同構想は、ハード面だけでなく、個人や団体、学校や企業といった多様なプレイヤーによるソフト面の連携基盤を持つ街づくりを目指すもの。それを実現するための活動を「ACTO」と名付け、(1)活動拠点となる〝街の共用部〟を設ける、(2)活動をサポートする人材を配置、(3)エリアマネジメント組織を設立、(4)情報発信サイトを開設、(5)完成前から活動を開始――の5つを実施していく。
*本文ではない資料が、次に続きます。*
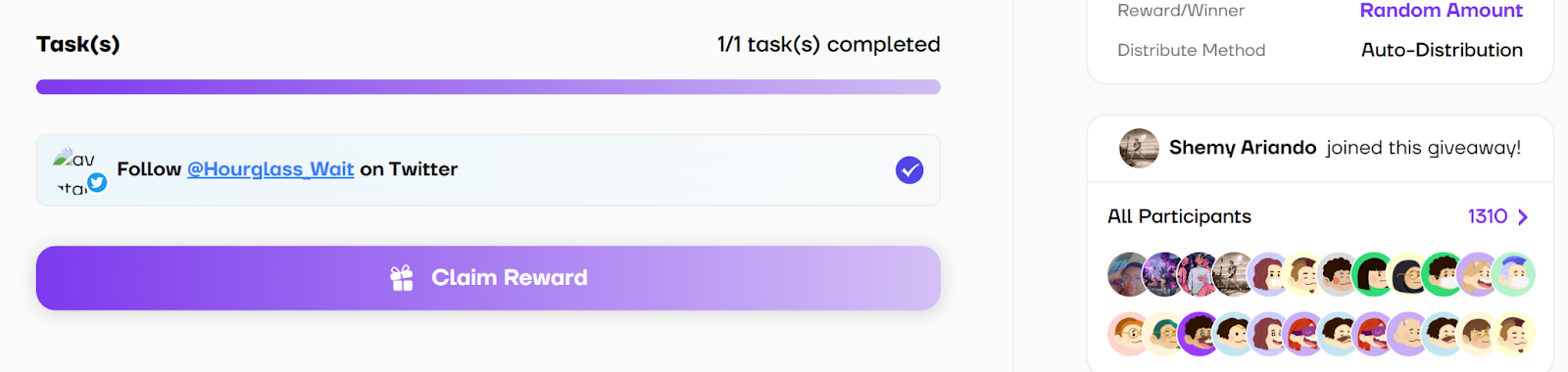Toggle the completed checkmark for follow task
The width and height of the screenshot is (1568, 372).
909,170
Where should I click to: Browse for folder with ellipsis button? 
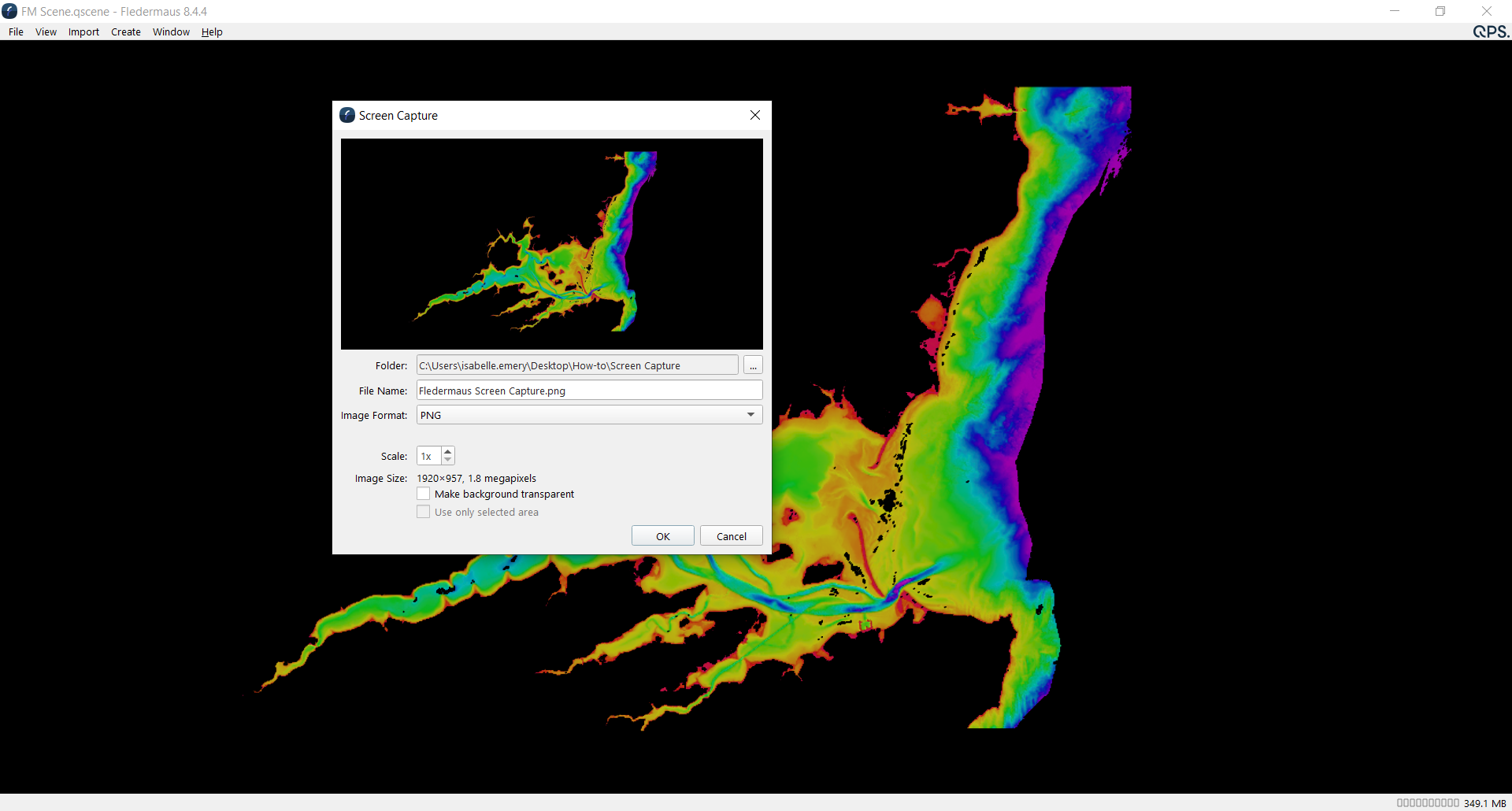click(753, 365)
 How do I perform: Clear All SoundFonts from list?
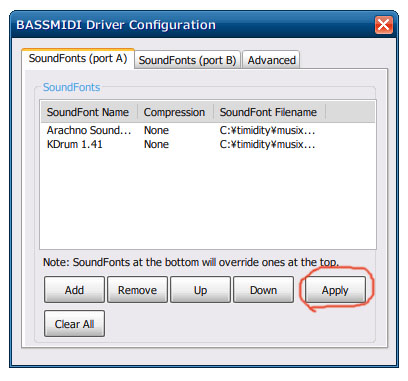pyautogui.click(x=74, y=324)
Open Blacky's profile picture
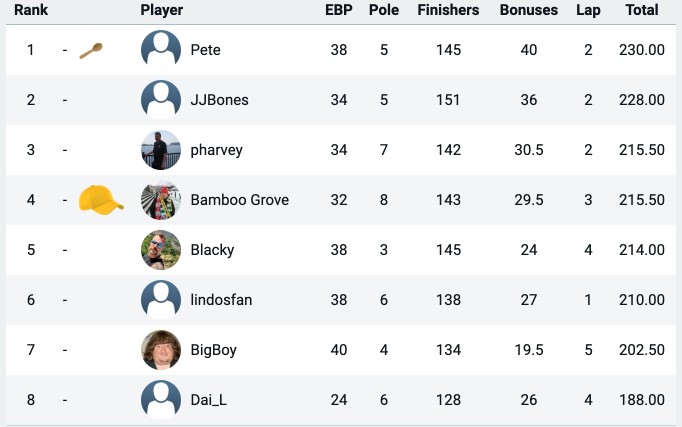 click(x=161, y=250)
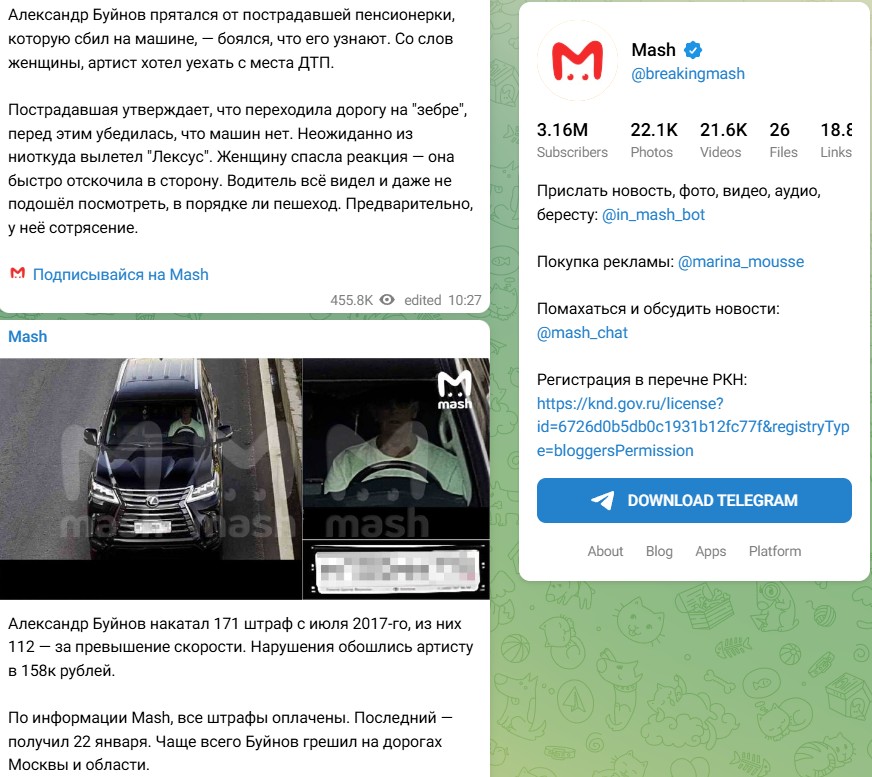This screenshot has width=872, height=777.
Task: Open the @marina_mousse advertising contact
Action: tap(741, 261)
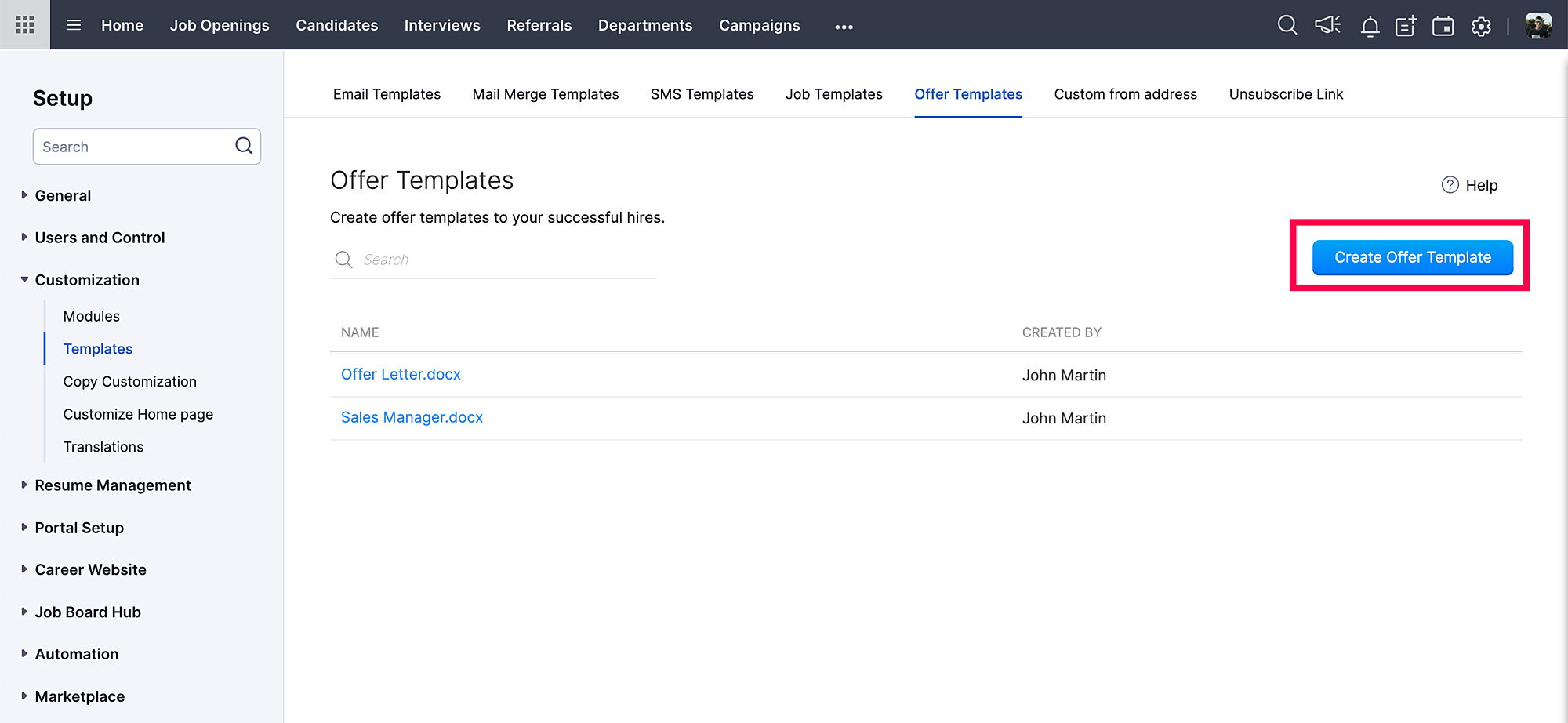Click the Create Offer Template button
Screen dimensions: 1568x723
point(1412,257)
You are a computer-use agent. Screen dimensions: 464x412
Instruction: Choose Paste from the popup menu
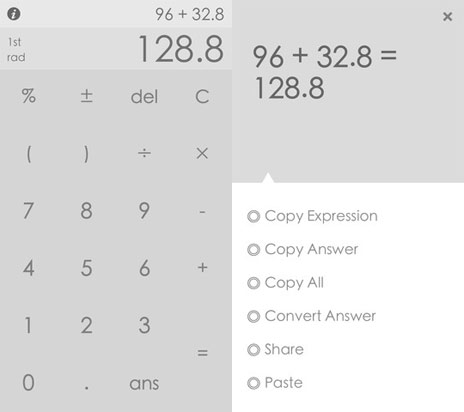(x=275, y=383)
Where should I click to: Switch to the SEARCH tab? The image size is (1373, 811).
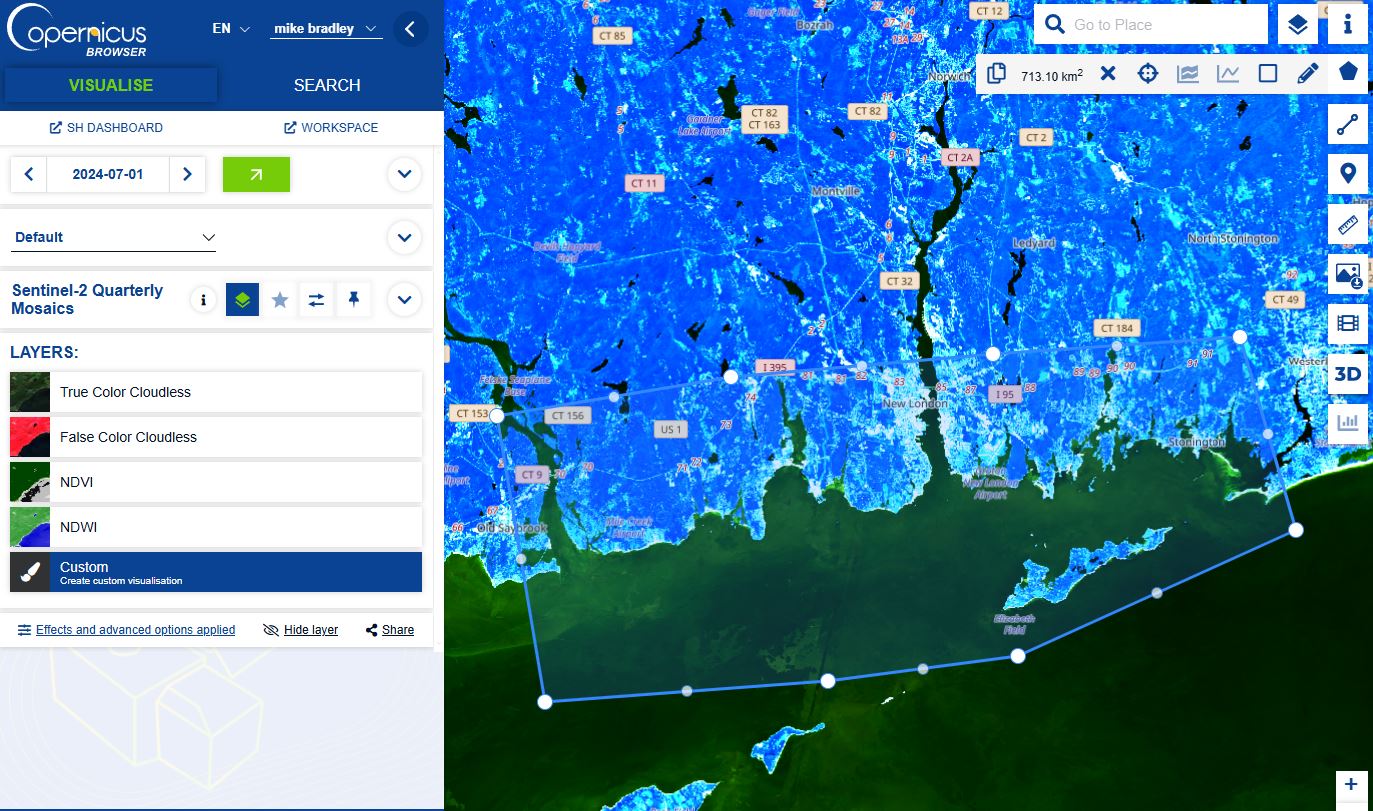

同社では、これまでもマンション開発において住民同士のコミュニティ形成を促す取り組みを実施してきたが、今後はそれを発展させ、地域共生型としていく。宮嶋誠一野村不動産社長は、「街への誇りや愛着が世代を超えてつながるものにしたい。そのためには、オープン型コミュニティが重要になる」と話す。
「プラウドシティ日吉」は、東急東横線・目黒線日吉駅から徒歩10分程に位置する5.4ヘクタールの敷地に、総戸数1320戸の分譲マンション(3棟)と商業施設、健康支援施設、サービス付き高齢者向け住宅などを建設するプロジェクト。20年に先行街区が、22年には全街区が完成する予定だ。野村不動産(事業比率80%)、関電不動産開発(同18%)、パナソニックホームズ(同2%)の3社が事業主。
ここでは、街づくり活動を長期的に実施していくため、街づくりを担う非営利型の一般社団法人を来春設立する。メンバーとして管理組合や地域の企業にも参画してもらう。そしてコミュニティ形成の場として敷地内に野村不が所有する地域交流スペースを、同社団法人が無償で使用できるようにする。
総戸数1320戸のマンションは3期に分けて販売していく。第1期販売は362戸で、間取りは2LDK+S~4LDK(70~86m2)。これまでに約3000件の資料請求があった。30~40代のファミリーが中心だが、周辺地域に暮らすシニア層の住み替えニーズも目立つという。